La pensione complementare

Dal momento del pensionamento e per tutta la durata della vita verrà erogata una pensione complementare (‘rendita’), cioè sarà pagata periodicamente una somma calcolata in base al capitale accumulato e alla età a quel momento. Difatti la ‘trasformazione’ del capitale in una rendita avviene applicando dei ‘coefficienti di conversione’ che tengono conto dell’andamento demografico della popolazione italiana e sono differenziati per età e per sesso. In sintesi, quanto maggiori saranno il capitale accumulato e/o l’età al pensionamento, tanto maggiore sarà l’importo della pensione.

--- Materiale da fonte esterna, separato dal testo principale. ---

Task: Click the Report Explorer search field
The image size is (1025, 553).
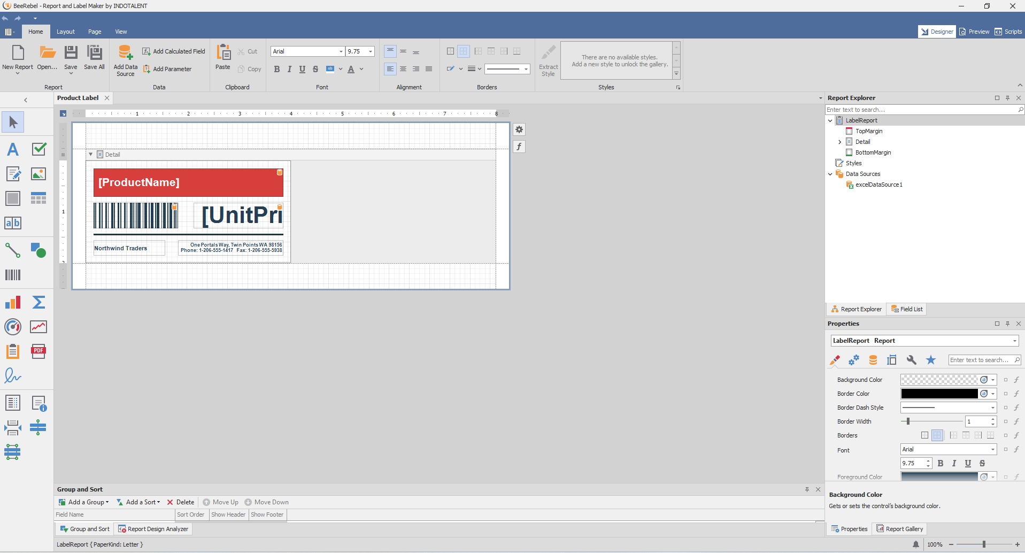Action: (x=920, y=110)
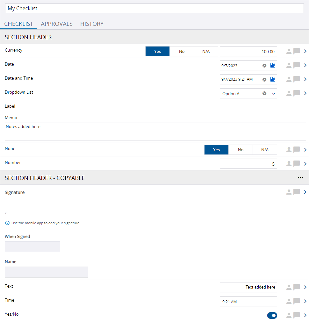The height and width of the screenshot is (322, 309).
Task: Expand details chevron on Date row
Action: (x=305, y=65)
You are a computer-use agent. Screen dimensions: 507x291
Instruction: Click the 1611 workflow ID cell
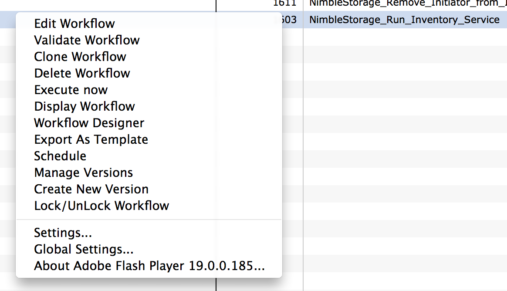284,3
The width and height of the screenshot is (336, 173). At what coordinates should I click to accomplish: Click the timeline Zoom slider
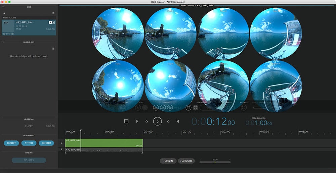(x=215, y=162)
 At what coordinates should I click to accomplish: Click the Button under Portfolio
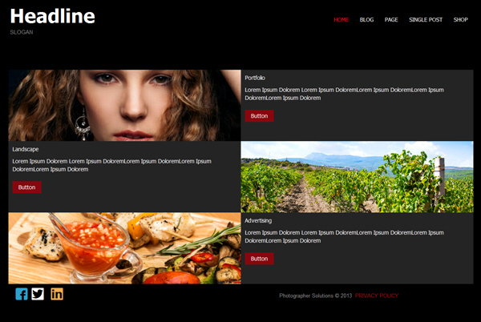259,116
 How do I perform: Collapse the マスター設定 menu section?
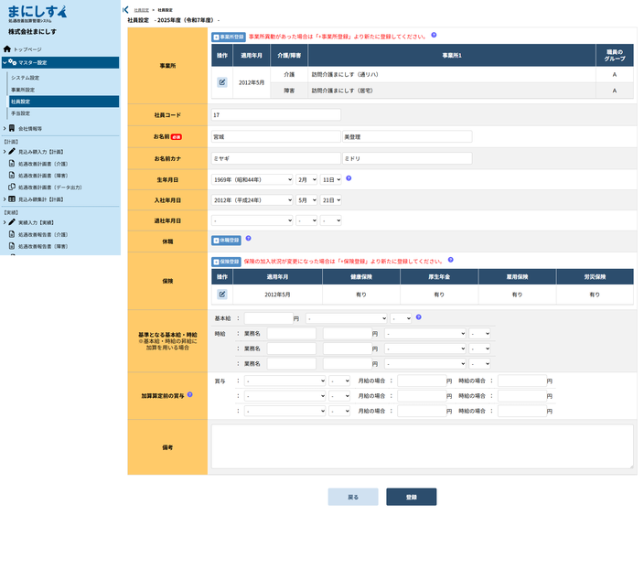pyautogui.click(x=5, y=62)
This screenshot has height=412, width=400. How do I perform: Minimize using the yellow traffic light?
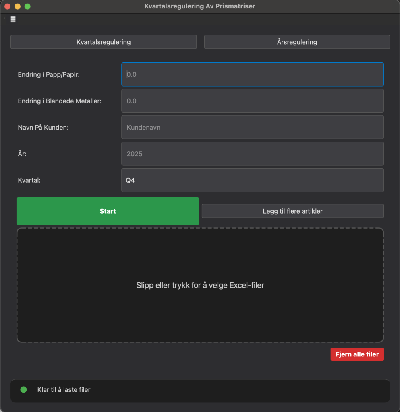pyautogui.click(x=17, y=6)
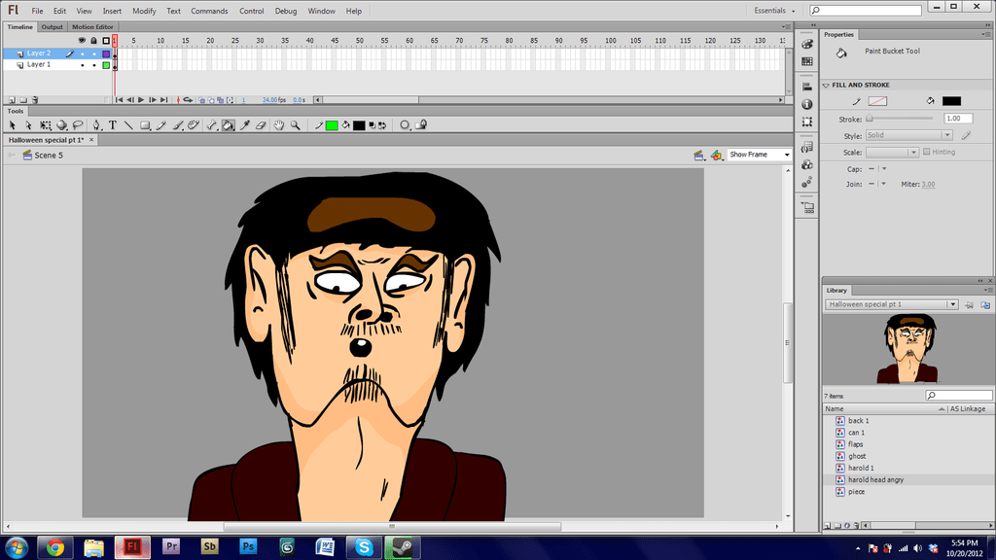This screenshot has height=560, width=996.
Task: Pick the Eraser tool
Action: tap(261, 125)
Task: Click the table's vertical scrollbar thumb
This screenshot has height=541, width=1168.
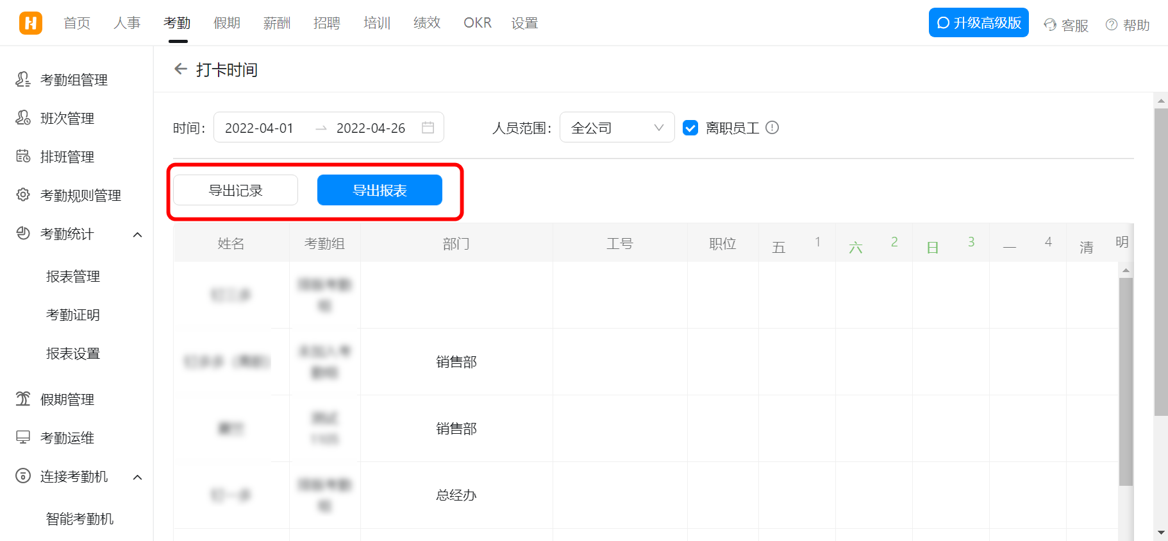Action: point(1126,381)
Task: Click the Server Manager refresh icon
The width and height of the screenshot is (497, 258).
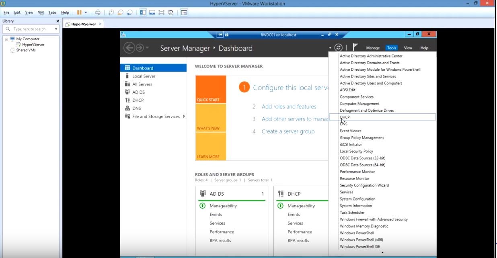Action: (339, 48)
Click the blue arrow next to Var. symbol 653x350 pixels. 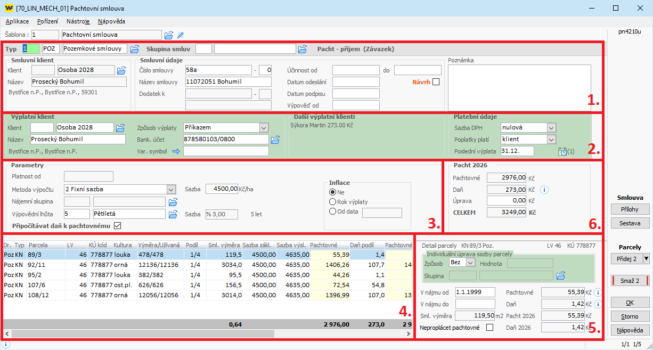click(176, 151)
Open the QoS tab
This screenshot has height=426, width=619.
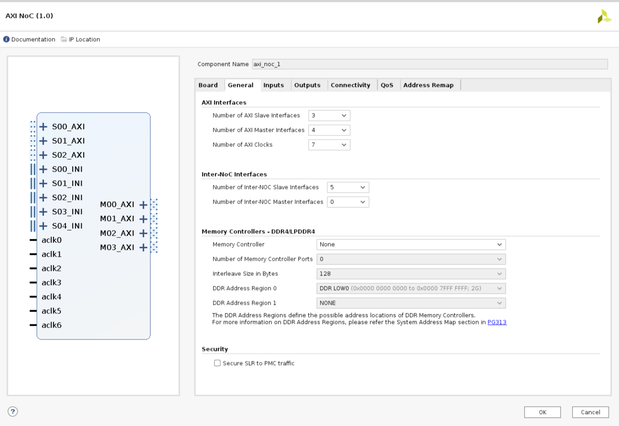pos(387,85)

Il Fondo offre la possibilità di assicurare l’erogazione di una pensione ai propri familiari, sottoscrivendo una rendita ‘reversibile’.

Per l’erogazione della pensione il Fondo ha stipulato una apposita convenzione con un’impresa di assicurazione.

Le condizioni che saranno effettivamente applicate dipenderanno dalla convenzione in vigore al momento del pensionamento.

La prestazione in capitale

Al momento del pensionamento, l'associato potrà scegliere di percepire un capitale fino a un importo pari al 50% della posizione individuale maturata. Bisogna tuttavia avere ben presente che, per effetto di tale scelta, godrà della immediata disponibilità di una somma di denaro (il capitale, appunto) ma l’importo della pensione complementare erogata nel tempo sarà più basso di quello che sarebbe spettato se non avesse esercitato questa opzione.

In alcuni casi limitati (soggetti iscritti a forme pensionistiche complementari da data antecedente al 29 aprile 1993 o soggetti che abbiano maturato una posizione individuale finale particolarmente contenuta) è possibile percepire la prestazione in forma di capitale per l’intero ammontare.

Cosa succede in caso di decesso

In caso di decesso prima del raggiungimento del pensionamento, ovvero nel corso dell’erogazione della “Rendita integrativa temporanea anticipata” (R.I.T.A.), la posizione individuale accumulata nel Fondo sarà versata agli eredi ovvero alle diverse persone designate (beneficiari).